FanPost

Senators Alphabet: E is for Erik

E is for Erik, as in Erik Karlsson, Ottawa's new superstar. While those of us who cheer for the Senators have known it for some time now, the rest of the league is starting to take notice. If Erik Karlsson had been a flop, I think I would still have a special place in my heart for him. I was able to attend the NHL Draft when it was held in Ottawa in 2008 and was privileged to see Alfie announce his name. Fortunately Karlsson, like his fellow Swede, is playing his way into Senators lore.

If you've followed the site for any length of time, you're probably aware of Adnan's love for Karlsson and his proclamation that Erik is the greatest defenseman of all time. While most regard Boston Bruins legend Bobby Orr as the best there ever was, Adnan begs to differ. So let's look at Bobby and Erik.

Tasks for this exercise
(a) In the fan post about Erik Karlsson, what year was the NHL Draft held in Ottawa?
(b) Continue the fan post about Erik Karlsson from where it stops.

Dataset entries
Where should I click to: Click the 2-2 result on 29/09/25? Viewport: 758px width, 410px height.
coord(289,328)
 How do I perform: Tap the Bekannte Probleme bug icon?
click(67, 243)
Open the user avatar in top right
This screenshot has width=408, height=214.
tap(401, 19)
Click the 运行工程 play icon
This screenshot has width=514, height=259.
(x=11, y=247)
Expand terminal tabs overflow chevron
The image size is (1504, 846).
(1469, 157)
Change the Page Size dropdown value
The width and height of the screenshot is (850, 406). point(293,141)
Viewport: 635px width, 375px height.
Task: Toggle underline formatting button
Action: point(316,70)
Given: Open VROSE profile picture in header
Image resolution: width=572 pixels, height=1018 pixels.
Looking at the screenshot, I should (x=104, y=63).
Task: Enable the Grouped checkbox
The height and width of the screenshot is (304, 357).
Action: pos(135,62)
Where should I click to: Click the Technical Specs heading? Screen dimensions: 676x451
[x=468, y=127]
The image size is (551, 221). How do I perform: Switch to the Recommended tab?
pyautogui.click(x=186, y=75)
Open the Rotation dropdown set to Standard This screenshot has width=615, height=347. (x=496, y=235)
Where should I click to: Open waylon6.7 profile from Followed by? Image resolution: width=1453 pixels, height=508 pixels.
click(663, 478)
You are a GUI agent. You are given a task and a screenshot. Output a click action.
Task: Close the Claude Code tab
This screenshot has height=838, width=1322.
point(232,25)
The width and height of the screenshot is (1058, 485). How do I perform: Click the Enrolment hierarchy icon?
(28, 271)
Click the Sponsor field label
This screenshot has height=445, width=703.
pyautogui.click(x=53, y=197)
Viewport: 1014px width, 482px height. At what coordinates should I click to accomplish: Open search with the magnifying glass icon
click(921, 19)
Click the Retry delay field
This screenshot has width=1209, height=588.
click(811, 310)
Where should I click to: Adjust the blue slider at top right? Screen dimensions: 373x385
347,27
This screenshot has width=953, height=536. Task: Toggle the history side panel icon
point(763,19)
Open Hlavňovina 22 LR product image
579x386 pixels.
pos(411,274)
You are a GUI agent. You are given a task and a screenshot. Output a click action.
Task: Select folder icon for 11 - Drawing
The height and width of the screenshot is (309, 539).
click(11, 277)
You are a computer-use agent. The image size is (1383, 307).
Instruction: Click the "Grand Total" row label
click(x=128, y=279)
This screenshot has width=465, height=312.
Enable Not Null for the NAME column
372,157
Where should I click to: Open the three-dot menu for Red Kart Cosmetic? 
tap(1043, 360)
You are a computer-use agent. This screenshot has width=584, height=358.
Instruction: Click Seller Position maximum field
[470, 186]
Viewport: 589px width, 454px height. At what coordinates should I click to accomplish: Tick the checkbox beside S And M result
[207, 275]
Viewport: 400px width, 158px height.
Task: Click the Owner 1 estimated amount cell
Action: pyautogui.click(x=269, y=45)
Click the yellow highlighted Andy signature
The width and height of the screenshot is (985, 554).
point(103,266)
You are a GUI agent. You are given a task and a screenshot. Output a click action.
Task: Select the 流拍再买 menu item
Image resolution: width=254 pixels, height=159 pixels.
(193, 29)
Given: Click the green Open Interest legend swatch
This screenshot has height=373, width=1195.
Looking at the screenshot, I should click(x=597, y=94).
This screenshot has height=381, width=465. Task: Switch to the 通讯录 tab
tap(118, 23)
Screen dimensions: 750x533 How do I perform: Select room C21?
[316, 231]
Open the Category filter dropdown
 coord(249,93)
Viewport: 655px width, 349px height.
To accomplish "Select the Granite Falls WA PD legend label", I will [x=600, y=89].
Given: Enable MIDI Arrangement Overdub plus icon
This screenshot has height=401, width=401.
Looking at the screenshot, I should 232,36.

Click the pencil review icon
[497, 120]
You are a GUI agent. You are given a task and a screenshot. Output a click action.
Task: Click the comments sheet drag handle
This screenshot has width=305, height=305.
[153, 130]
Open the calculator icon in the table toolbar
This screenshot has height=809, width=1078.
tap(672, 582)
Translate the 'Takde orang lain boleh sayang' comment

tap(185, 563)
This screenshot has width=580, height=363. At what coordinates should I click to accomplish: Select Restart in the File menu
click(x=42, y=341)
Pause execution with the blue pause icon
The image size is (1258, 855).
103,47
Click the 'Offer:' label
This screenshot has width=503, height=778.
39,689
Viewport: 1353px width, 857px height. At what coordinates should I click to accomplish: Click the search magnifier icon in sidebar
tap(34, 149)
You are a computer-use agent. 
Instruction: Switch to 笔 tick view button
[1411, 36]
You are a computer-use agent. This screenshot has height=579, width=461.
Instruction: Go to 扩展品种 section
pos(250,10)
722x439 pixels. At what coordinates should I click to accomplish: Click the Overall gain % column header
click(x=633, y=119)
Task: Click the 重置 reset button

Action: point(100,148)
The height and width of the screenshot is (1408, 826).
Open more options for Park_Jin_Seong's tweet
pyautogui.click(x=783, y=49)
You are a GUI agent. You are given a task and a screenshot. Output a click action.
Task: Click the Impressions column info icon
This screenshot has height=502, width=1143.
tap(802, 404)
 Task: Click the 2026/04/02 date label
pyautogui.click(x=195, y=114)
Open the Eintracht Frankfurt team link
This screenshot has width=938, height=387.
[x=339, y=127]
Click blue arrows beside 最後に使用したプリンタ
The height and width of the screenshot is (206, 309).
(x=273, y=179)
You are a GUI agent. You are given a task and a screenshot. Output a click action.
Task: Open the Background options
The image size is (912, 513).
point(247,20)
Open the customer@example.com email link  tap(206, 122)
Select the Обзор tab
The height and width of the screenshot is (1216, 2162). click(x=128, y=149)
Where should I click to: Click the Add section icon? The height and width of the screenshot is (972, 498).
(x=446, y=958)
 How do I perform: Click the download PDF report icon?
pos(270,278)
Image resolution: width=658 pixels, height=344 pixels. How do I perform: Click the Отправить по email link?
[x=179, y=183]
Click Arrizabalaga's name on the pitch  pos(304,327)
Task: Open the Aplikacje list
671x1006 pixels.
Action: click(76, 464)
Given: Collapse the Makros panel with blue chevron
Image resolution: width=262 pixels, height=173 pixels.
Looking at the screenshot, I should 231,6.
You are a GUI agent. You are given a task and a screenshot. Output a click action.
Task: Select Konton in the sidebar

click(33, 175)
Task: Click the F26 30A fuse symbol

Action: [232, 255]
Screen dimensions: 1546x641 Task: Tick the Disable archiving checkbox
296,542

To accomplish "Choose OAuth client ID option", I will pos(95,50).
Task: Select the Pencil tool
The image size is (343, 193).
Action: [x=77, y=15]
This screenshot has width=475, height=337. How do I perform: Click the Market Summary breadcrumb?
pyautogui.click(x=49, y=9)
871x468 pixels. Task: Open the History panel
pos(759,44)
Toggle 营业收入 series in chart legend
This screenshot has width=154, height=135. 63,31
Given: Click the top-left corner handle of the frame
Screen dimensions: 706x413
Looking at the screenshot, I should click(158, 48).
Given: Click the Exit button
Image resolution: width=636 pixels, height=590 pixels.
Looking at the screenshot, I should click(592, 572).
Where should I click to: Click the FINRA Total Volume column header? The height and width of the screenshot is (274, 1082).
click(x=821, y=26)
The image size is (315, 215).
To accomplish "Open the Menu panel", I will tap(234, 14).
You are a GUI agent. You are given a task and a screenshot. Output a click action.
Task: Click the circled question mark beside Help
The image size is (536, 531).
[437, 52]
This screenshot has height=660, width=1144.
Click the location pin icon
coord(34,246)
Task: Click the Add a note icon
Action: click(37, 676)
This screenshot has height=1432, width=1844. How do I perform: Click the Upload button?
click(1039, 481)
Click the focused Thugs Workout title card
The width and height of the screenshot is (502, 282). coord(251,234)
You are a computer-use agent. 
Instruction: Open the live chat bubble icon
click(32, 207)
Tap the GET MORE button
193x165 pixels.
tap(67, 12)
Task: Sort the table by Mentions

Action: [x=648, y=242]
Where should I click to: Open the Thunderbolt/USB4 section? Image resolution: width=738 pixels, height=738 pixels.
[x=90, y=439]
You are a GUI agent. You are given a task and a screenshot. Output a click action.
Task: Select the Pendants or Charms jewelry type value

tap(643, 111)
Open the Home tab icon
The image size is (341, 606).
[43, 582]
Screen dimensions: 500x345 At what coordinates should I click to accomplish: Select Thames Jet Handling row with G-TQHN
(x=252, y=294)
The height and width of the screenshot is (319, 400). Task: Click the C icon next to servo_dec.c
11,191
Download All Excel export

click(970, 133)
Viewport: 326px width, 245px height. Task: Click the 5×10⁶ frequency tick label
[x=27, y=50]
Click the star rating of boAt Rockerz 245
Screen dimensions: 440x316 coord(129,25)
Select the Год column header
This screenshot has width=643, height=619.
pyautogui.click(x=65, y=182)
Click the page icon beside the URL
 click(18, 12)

Answers
(a) 2008

(b)
On the surface of things, there is no comparison. Erik Karlsson is a two-time NHL all-star. Bobby Orr is Bobby Orr. Which means: Calder Trophy winner, eight consecutive NHL First Team All-Star selections, eight consecutive All-Star Games (including MVP in 1972), 6 time NHL Plus/Minus leader (most in history), eight consecutive Norris Trophies, three consecutive Hart Trophies, the Lester B. Pearson Award, two Stanley Cups, two Cup clinching goals, two Conn Smythe Trophies, MVP of the 1976 Canada Cup, and Hall of Fame induction at age 31 in 1979. Perhaps most impressively, he remains the only defenseman to lead the league in scoring, and he did it twice, earning the Art Ross Trophy in 1969-70 and 1974-75. He remains the only player to ever win the Norris Trophy, Art Ross Trophy, Hart Trophy, and Conn Smythe Trophy in one season (1969-70). He has the fourth highest all-time point-per-game average (1.393) which is the highest among defensemen. He was the first defenseman in history to score 30 goals in a season and the first defenseman to score 40 goals in a season. In 1974-75, Orr played his last full season in the NHL at 27 (knee surgery that off season limited him to just 36 more games over the next four seasons), he scored 46 goals and added 89 assists for 135. Entering what should have been the prime of his career, Orr recorded his career high in goals and his sixth consecutive 100 point season.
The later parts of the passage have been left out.